000 Xxxxxxxxxx Xxxxxx
Xxx Xxxxxxxxx, Xxxxxxxxxx 00000
Dear Sirs:
This will confirm the agreement between the undersigned (the
"Company"), on behalf of the Government Money Market Mutual Fund (the "Fund"),
and Xxxxx Fargo Bank, N.A. (the "Adviser") as follows:
1. The Company is a registered open-end management investment
company currently consisting of a number of investment portfolios, but which
may from time to time consist of a greater or lesser number of investment
portfolios (the "Funds").
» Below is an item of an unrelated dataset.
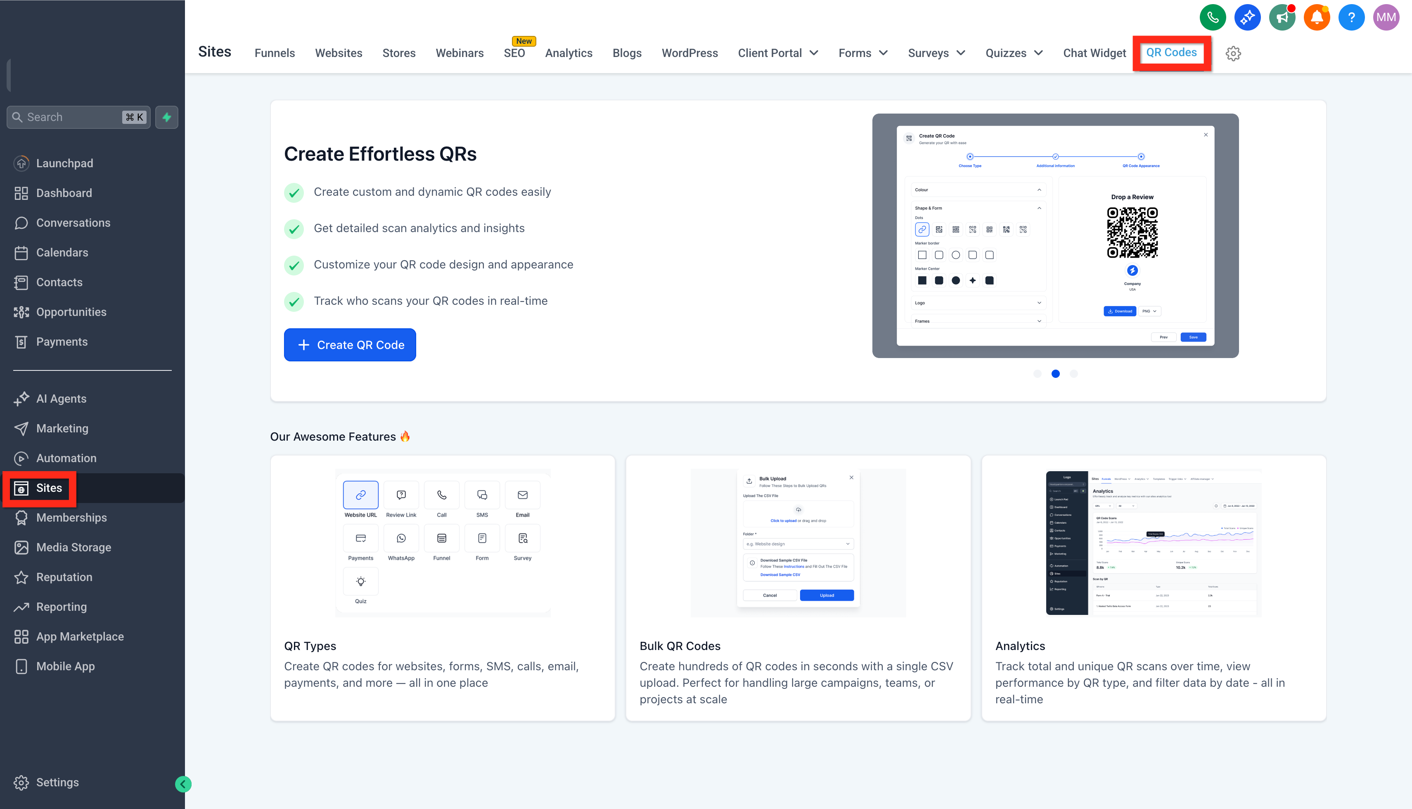1412x809 pixels.
Task: Open the MM user profile avatar
Action: click(x=1386, y=18)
The Company proposes to engage in the business of
investing and reinvesting the assets of the Fund in the manner and in
accordance with the investment objective and restrictions specified in the
Company's currently effective prospectus and the currently effective statement
of additional information incorporated by reference therein relating to the
Fund and the Company (such prospectus and such statement of additional
information being collectively referred to as the "Prospectus") included in the
Company's Registration Statement, as amended from time to time (the
"Registration Statement"), filed by the Company under the Investment Company
Act of 1940 (the "Act") and the Securities Act of 1933. Copies of the
documents referred to in the preceding sentence have been furnished to the
Adviser. Any amendments to those documents shall be furnished to the Adviser
promptly.
2. The Company is engaging the Adviser to manage the investing
and reinvesting of the assets of the Fund and to provide the advisory services
specified elsewhere in this contract, subject to the overall supervision of the
Board of Directors of the Company. Pursuant to an administration agreement
between the Company and Xxxxxxxx Inc. (the "Administrator") on behalf of the
Fund, the Company has engaged the Administrator to provide the administrative
services specified therein.
3. (a) The Adviser shall make investments for the account of the
Fund in accordance with the Adviser's best judgment and consistent with the
investment objective and restrictions set forth in the Company's Prospectus,
the Act and the provisions of the Internal Revenue Code relating to regulated
investment companies, subject to policy decisions adopted by the Company's
Board of Directors. The Adviser shall advise the Company's officers and Board
of Directors, at such times as the Company's Board of Directors may specify, of
investments made for the Fund and shall, when requested by the Company's
officers or Board of Directors, supply the reasons for making particular
investments.
(b) The Adviser shall provide to the Company investment
guidance and policy direction in connection with its daily management of the
Fund's portfolio, including oral and written research, analysis, advice,
statistical and economic data and information and judgments, and shall furnish
to the Company's Board of Directors periodic reports on the investment strategy
and performance of the Fund and such additional reports and information as the
Company's Board of Directors and officers shall reasonably request.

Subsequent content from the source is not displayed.